### Work to do:
a - Write out the blog post starting with "About the same" and going on through "some office job.".
b - Decide whether each statement agrees with the blog post, answering yes or no and quoting the deciding words: (i) The landlords did not renew the lease because their son wanted to move in. (ii) The family had lived in the house for two years. (iii) The eldest son had decided to accept a University offer.

--- Quoted passage ---

Friday, March 8, 2013

Maybe I'm being pruned

The start of 2013 has been one of pruning for me.  I don't feel I have many leaves fluttering in the breeze right now, let alone fruit dangling from my boughs.

Shortly before Christmas, we had a surprise call from our Real Estate agent telling us that our landlords decided not to renew our lease. Their son had decided he wanted to move in. This was a blow as we'd only been living in the picture-postcard house for eight months. Back when we first went through, I made a point to ask whether they were looking for long-term tenants. "Yes, they are." The owner lived overseas and her partner lived interstate. It seemed perfect and we all loved the house. It incorporated 2-storeys, a huge spa bath, lots of cupboard space and a restful blue colour scheme. I'd had great fun showing people through and saying, "Yep, this is our mansion." Now, as we started looking for other rental properties, I was learning how foolish it was of me to be so proud of something that had never belonged to me. Having a grueling house move so recently behind us, breaking our old lease and losing money was all heartbreaking.

Hey, I've been going around saying how our prayers have been answered, that even though we weren't actively looking for a new house, this just came up out the blue, we're blessed and serendipitous things are happening. Now, as well as being homeless, I feel like a total doofus.

About the same time, early January, there was an email from my publisher reiterating things we couldn't help knowing already, that Australian Christian fiction sales are slow and even though we're all doing our very best, we're all pouring in and getting not much to show for it. I remember sitting there reading it, straight after coming back from walking through yet another potential change of address, thinking, OK, I might as well face this too. I'd better stop kidding myself that book sales will some day shoot through the roof. That's what I've been hoping for over a decade and I might have been better working some office job.

I avoided blogging and social media because I didn't want to come across as wallowing in self-pity, even though I was. Social media, I've found, is like the surface of a pond. When you stop putting things in, the ripples subside as if you had never been working your butt off. So I felt isolated as well as foolish. At the same time, my eldest son came to the end of his homeschooling journey and couldn't figure out whether he ought to accept a TAFE or University offer and I felt clueless about how to advise him. My identity as the wise, homeschooling mum who always knows the best advice to give was out of the window too. I felt demoralised and drained. There was no money, not even enough for a lousy take-away. The ripple effect of self pity was still going strong, anyway.

--- Record excerpts ---

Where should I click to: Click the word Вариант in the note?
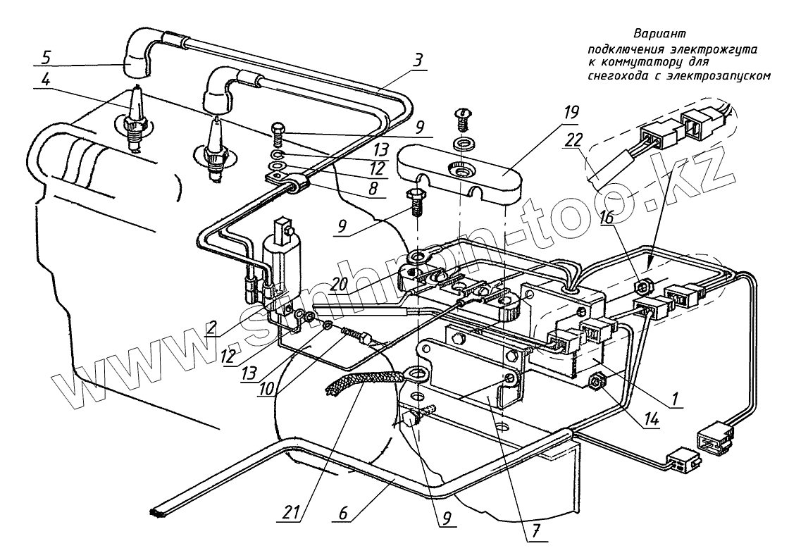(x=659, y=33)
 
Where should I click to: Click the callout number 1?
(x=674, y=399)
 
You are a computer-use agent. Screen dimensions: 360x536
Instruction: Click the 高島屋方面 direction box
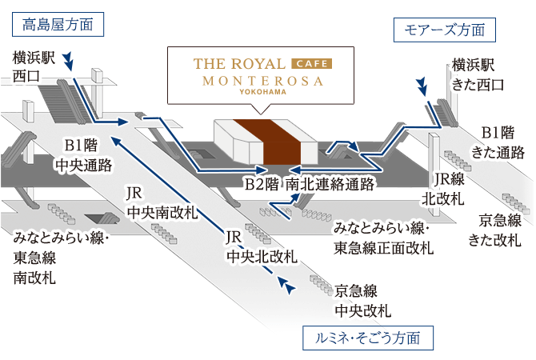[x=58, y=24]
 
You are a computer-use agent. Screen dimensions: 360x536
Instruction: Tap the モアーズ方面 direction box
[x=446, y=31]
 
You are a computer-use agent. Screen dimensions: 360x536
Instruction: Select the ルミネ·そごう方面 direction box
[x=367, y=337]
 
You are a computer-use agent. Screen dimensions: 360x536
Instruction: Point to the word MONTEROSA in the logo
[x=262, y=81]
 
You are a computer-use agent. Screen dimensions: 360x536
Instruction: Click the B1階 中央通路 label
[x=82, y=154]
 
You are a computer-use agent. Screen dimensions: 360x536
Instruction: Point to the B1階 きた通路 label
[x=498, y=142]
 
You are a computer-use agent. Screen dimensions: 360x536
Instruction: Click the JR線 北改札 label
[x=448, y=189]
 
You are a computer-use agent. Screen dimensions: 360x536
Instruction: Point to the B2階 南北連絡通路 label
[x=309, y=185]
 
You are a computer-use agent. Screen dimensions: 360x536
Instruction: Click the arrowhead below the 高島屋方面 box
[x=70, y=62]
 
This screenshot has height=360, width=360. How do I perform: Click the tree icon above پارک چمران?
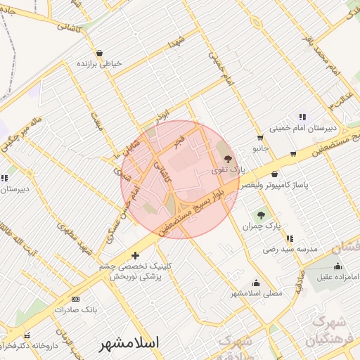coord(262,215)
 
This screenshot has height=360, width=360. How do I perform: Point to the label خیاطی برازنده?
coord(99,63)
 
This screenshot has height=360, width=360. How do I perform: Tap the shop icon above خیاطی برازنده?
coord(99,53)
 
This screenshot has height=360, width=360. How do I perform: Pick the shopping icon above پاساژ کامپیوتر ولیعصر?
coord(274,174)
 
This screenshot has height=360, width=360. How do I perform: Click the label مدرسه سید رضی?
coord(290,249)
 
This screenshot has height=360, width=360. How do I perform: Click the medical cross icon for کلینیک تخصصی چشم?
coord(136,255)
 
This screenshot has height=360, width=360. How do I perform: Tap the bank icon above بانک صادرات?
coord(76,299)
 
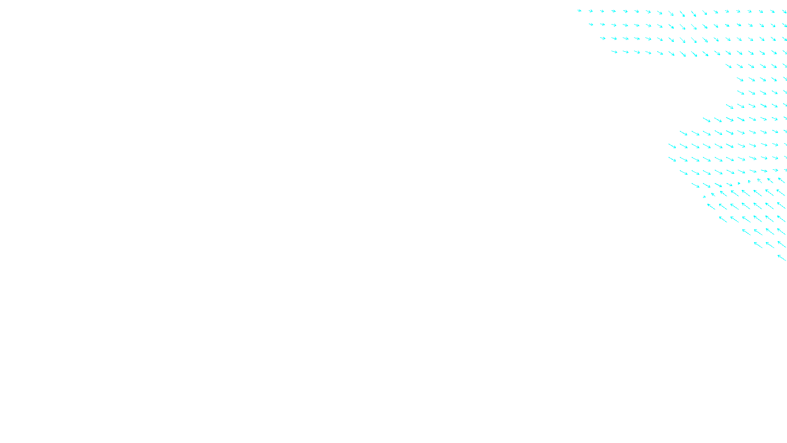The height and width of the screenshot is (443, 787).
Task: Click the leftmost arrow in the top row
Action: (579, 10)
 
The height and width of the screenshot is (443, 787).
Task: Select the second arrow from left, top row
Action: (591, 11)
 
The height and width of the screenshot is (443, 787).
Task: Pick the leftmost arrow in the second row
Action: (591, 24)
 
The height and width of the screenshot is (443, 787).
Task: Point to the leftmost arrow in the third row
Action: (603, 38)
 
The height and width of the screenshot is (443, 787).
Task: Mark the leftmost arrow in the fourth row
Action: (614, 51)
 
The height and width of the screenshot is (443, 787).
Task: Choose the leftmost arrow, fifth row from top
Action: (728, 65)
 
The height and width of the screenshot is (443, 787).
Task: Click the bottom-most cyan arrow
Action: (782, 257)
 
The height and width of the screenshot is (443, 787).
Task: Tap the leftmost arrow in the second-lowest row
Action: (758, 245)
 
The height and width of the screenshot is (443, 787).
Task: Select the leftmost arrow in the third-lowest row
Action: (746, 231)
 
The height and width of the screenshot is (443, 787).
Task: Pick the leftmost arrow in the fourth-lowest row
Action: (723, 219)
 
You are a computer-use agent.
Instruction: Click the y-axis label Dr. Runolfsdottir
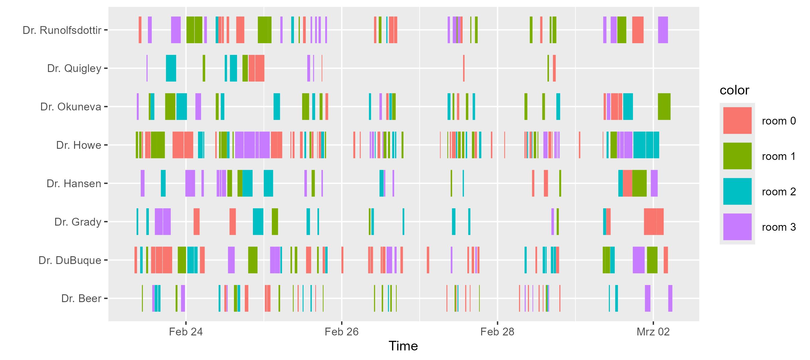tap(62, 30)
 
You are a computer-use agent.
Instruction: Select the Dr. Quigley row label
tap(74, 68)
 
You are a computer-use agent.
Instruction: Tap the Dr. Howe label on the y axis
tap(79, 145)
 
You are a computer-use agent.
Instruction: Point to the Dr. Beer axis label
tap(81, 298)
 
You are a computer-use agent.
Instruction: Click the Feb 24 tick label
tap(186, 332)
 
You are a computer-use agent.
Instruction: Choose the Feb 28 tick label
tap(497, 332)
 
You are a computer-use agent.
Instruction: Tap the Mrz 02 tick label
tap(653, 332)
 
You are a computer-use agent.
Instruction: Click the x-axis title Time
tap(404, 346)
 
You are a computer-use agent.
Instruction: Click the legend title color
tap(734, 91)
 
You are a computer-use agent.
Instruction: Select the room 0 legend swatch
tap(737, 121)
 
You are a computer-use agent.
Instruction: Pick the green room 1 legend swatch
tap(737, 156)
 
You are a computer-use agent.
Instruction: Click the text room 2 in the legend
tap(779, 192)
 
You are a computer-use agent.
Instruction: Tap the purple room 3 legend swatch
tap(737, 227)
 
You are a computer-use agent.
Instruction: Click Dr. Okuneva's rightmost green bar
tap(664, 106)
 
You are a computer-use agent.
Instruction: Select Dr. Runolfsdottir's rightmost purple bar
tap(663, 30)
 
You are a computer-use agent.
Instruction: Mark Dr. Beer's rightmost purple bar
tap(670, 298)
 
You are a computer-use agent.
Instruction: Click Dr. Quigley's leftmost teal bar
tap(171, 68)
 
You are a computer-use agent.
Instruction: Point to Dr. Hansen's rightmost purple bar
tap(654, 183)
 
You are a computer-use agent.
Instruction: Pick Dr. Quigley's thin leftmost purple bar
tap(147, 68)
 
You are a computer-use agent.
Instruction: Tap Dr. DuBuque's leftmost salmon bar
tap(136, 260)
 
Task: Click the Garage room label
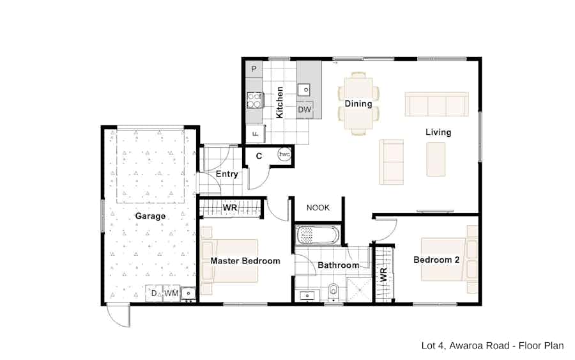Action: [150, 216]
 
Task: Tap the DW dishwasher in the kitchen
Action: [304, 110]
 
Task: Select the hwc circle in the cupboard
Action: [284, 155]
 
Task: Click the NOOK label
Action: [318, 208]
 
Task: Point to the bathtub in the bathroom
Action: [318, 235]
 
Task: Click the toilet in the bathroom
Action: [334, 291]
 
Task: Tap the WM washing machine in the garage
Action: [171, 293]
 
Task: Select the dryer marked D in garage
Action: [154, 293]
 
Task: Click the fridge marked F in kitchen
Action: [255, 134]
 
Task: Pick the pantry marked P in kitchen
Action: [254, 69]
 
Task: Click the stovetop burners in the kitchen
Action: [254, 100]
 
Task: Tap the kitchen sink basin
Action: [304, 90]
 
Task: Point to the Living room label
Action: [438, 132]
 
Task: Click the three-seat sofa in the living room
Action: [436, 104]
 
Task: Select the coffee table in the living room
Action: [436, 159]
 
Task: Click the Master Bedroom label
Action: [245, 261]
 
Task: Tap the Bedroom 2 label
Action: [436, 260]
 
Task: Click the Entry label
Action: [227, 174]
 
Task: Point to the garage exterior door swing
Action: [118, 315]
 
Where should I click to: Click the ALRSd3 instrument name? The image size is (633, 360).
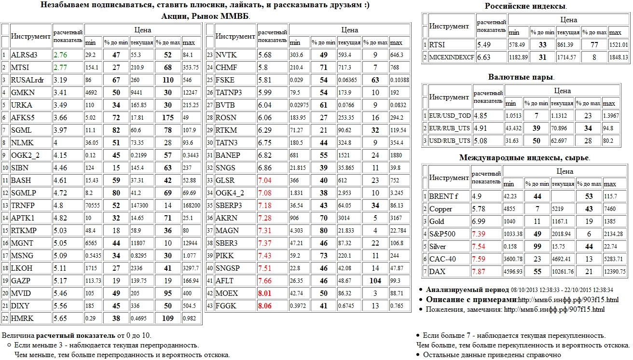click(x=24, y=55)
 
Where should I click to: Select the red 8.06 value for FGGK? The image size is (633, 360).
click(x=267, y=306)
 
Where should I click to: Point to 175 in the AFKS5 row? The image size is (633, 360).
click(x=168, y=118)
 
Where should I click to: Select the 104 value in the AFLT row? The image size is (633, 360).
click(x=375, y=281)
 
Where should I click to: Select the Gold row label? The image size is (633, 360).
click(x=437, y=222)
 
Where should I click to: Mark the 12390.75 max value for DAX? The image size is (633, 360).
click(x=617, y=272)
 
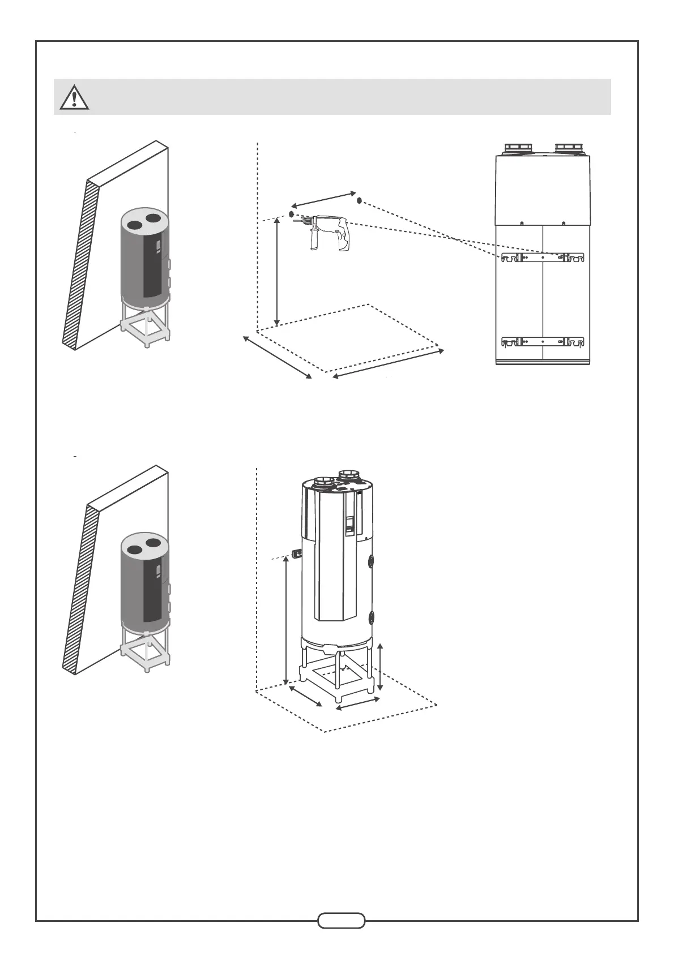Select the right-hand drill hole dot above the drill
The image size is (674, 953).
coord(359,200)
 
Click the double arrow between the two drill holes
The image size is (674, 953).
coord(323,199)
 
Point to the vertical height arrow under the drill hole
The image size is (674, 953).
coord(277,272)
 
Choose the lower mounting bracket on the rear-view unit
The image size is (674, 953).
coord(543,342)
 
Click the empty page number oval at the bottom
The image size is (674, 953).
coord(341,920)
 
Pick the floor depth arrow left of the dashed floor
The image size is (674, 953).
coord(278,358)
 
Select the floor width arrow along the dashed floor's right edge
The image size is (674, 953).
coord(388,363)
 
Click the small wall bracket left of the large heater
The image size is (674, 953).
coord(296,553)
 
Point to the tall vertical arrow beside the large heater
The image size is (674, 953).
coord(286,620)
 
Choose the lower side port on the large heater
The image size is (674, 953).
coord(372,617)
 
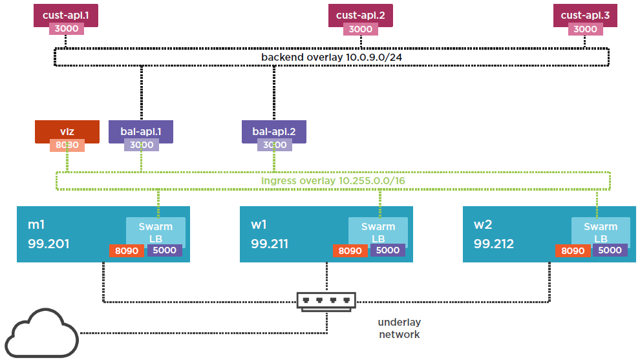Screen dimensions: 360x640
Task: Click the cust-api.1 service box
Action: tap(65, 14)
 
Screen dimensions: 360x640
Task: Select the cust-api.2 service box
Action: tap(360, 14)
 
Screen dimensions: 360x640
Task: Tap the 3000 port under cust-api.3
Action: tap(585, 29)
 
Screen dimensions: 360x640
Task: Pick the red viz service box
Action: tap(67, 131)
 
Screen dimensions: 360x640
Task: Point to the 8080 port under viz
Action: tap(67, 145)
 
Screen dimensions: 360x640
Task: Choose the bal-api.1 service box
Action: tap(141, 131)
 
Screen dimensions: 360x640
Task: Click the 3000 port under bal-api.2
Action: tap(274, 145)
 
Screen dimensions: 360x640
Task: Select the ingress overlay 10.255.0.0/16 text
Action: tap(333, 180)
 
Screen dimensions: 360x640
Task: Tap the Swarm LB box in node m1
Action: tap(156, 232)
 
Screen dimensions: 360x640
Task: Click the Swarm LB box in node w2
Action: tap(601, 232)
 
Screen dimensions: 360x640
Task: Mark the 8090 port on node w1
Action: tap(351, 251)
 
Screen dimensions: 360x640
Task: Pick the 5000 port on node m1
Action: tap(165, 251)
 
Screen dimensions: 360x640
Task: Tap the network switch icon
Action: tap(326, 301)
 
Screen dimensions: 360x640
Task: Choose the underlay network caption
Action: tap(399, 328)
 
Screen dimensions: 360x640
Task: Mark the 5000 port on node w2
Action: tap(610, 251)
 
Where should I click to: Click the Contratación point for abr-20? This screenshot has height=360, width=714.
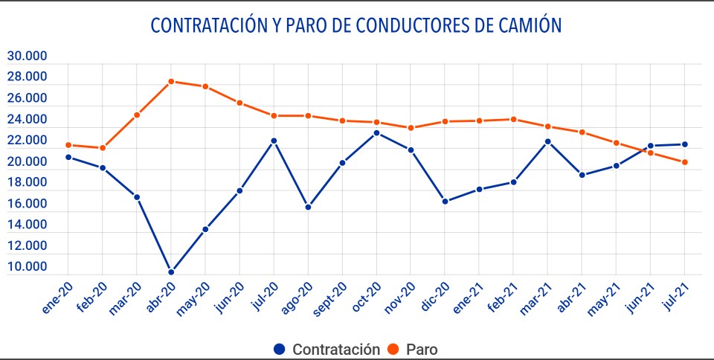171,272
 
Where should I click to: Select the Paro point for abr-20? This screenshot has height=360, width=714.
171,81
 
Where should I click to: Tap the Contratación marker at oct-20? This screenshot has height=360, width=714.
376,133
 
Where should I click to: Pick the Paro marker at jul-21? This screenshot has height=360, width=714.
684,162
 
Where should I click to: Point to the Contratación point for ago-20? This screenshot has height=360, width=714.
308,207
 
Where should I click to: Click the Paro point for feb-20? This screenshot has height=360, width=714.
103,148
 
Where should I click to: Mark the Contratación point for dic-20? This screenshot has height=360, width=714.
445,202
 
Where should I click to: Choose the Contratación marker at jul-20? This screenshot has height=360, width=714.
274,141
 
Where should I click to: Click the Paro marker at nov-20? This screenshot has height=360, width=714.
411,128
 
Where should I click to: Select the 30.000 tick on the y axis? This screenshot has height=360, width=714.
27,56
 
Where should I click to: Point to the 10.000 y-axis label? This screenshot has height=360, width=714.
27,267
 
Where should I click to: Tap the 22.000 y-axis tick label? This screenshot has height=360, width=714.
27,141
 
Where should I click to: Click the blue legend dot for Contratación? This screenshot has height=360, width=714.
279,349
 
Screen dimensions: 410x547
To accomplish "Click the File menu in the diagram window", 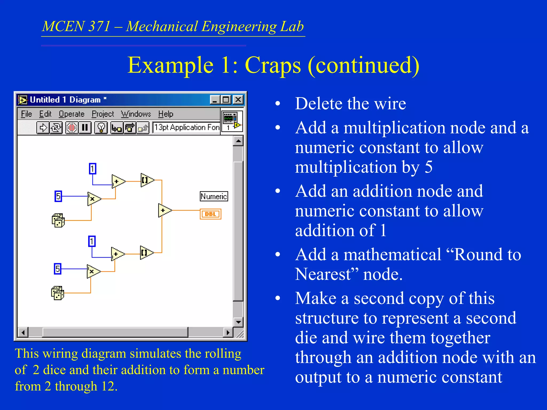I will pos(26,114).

---

### Answers per task:
a -
About the same time, early January, there was an email from my publisher reiterating things we couldn't help knowing already, that Australian Christian fiction sales are slow and even though we're all doing our very best, we're all pouring in and getting not much to show for it. I remember sitting there reading it, straight after coming back from walking through yet another potential change of address, thinking, OK, I might as well face this too. I'd better stop kidding myself that book sales will some day shoot through the roof. That's what I've been hoping for over a decade and I might have been better working some office job.

b -
(i) Yes: "Their son had decided he wanted to move in."
(ii) No: "we'd only been living in the picture-postcard house for eight months."
(iii) No: "couldn't figure out whether he ought to accept a TAFE or University offer"